Gregoire here, about to dispel a horrible rumor: supermodels can read and write, or at least they love to have sex with people who can. I keep at hand a loyal cadre of law students -- a team of hot lawyers is a gossip's most powerful weapon -- to inform me when I'm being a little, let's just say, extreme. One of my sources from Fordham Law School in New York informs me that his torts classes have recently been tarted up by the presence of none other than the lovely Tyra Banks. Has Miss Banks flung her modeling career off the runway? Dear God, no. Seems she fancies a hunky law student so much that she actually goes to a class or two with him. I didn't find out whether the mannequin actually studied along with her stud -- to help him with midterms, you know, make flash cards -- or was simply distracting all the potential attorneys in the room with her goofy, sexy giggles.

Doing the French

Speaking of goofy and sexy, Mira Sorvino is getting disgustingly snuggly with her new boy, French actor Olivier Martinez. Sorvino -- an Oscar winner who, curiously, has never made a single good movie -- shares an apartment with the actor when in Paris. Now she's visiting him in Texas, of all places, on the set on his latest film. Sorvino, of course, has made some improvements in taste since her lengthy affair with Quentin "Eeeeuuww" Tarantino. If Martinez's name sounds familiar, you may remember him from such relationships as Juliette Binoche, another Best Supporting Actress winner. I understand what Martinez is going through; Best Supporting Actress winners are bugging the hell out of me, too, calling me up, knocking at my door, asking me out for brunch, trailing me to class. Girls, upgrade from "supporting," then we'll talk.

Gods And Monsters And Cheating Husbands

Speaking of Supporting Actresses, Lynn Redgrave, up this year for Gods And Monsters, is filing for a rather messy divorce from her husband of 32 years. Seems her hubby was having an affair with his personal assistant and fathered the woman's lovechild. And when did her husband decide to come clean? During Thanksgiving dinner. Lynn, we're with you here, love, dump the creep. I do find this to be an unpleasant -- yet convenient -- turn of events, as the Oscar ballots just got mailed last week and voters love a sympathy vote. Coincidence?

→ SUPPLIED MATERIAL:

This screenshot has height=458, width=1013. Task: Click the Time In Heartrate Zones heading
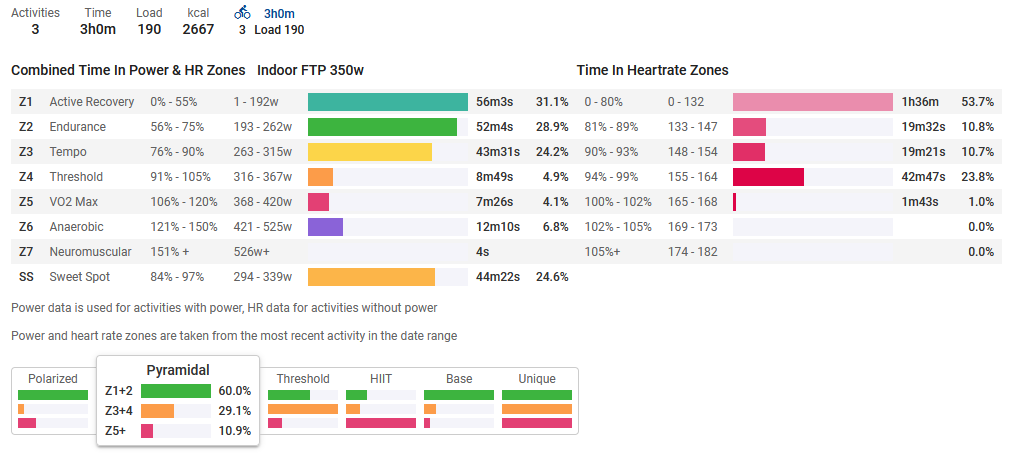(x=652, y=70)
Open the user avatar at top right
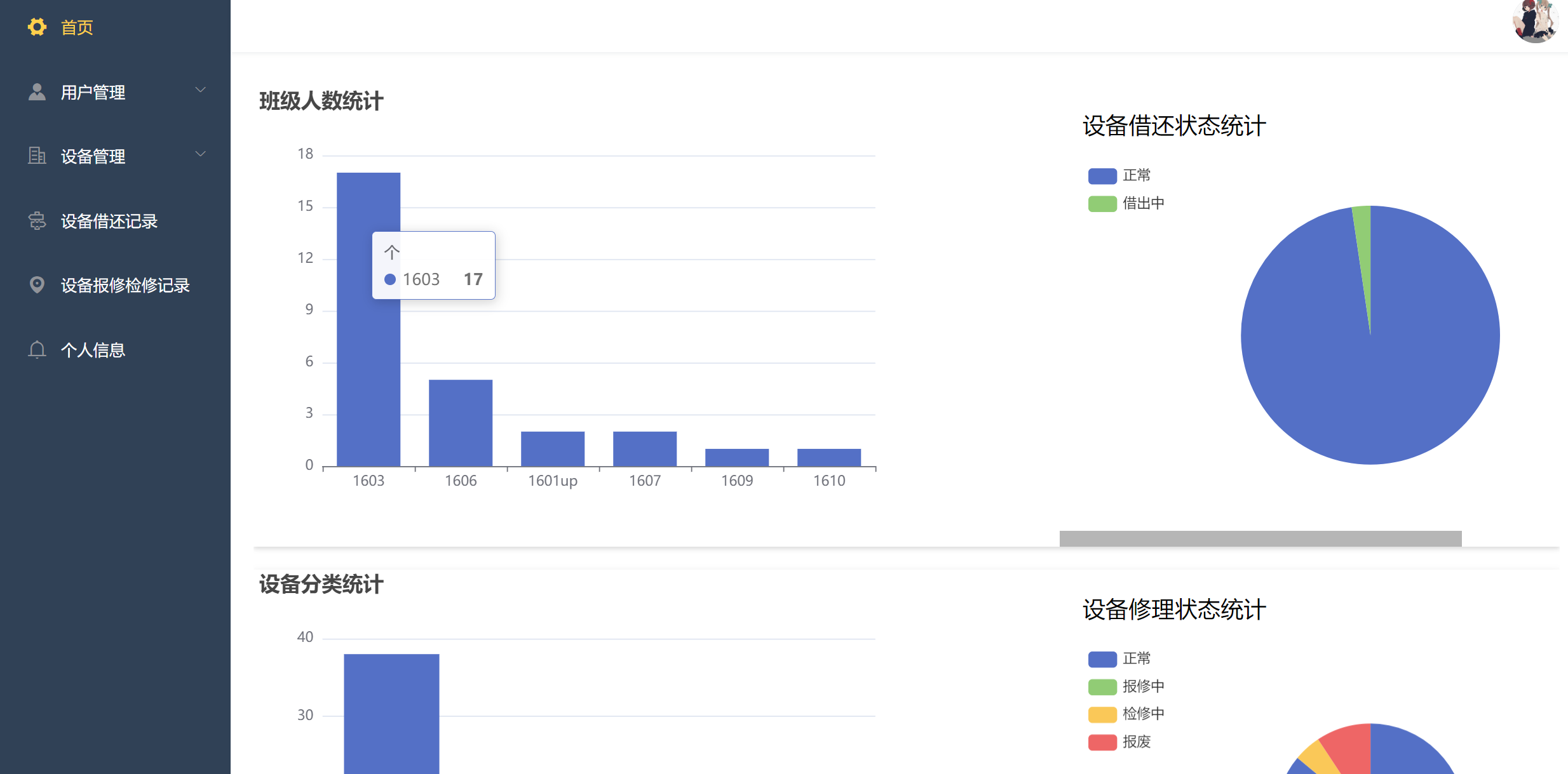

→ WORK REQUIRED: Resume the celebrity gossip column after its final sentence, keeping its voice and style.

→ TASK RESULT:
Cruel Impregnations

Speaking of illegitimate love children, Reese Witherspoon is carrying Ryan Phillippe's bundle. The two, who currently star in Cruel Intentions, apparently fell madly in love during filming, despite the fact that Ryan plays a man bent on "spoiling" Reese. (I'm pretty sure Breakup Girl would have something to say about marrying a man who is trying to destroy you on film.) Since these two actors are barely out of Pampers themselves, I can't say I'm too thrilled at this little insta-family. Baby's due in September. Hopefully their careers will last as long.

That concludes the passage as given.